▸ Description of the task: Scan the data below and state the number of lines that include the word "will", adding no comment.

START Data section

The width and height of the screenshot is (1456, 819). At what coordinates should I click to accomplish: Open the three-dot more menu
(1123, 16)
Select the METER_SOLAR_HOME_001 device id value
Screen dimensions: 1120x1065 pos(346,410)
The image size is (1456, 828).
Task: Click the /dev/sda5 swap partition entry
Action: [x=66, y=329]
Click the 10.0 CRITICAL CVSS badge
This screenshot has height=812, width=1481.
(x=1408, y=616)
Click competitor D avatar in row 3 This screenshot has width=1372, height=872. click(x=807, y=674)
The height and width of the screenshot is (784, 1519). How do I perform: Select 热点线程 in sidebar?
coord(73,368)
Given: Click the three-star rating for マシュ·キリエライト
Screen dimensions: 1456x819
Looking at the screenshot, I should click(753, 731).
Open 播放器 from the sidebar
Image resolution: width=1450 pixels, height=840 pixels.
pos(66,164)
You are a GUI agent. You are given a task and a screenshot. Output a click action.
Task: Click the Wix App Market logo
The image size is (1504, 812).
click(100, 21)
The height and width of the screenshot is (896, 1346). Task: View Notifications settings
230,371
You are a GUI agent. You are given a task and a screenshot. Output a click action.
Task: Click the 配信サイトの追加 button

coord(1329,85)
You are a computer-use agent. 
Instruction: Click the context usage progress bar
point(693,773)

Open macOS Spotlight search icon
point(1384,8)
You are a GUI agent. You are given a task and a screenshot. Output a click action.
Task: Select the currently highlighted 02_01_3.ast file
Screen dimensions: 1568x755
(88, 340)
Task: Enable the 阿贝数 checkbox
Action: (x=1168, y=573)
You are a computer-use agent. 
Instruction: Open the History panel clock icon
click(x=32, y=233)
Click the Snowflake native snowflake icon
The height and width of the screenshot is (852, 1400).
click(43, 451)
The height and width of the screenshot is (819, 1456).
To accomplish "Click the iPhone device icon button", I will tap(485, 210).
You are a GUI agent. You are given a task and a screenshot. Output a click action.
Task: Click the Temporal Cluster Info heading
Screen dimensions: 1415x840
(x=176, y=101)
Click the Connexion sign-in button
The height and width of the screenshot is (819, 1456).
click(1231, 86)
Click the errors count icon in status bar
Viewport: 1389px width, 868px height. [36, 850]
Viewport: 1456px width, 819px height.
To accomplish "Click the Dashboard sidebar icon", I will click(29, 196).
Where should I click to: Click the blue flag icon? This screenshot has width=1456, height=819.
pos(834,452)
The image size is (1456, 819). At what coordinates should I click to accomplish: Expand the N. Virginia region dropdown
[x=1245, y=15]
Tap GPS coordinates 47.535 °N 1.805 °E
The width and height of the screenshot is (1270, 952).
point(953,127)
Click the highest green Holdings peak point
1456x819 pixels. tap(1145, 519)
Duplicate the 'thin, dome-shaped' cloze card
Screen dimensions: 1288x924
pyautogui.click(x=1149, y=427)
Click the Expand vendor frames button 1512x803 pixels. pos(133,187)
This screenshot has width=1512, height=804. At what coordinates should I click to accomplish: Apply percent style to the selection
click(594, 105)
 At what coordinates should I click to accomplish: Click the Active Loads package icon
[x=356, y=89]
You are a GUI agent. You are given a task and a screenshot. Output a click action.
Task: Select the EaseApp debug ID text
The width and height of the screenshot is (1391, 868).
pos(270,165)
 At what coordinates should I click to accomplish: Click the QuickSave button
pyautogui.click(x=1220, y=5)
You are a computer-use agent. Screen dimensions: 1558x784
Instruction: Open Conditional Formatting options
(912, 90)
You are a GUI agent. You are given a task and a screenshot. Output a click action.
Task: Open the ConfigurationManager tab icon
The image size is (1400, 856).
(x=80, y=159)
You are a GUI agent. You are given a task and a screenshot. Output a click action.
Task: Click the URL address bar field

END Data section

▸ Problem solution: 2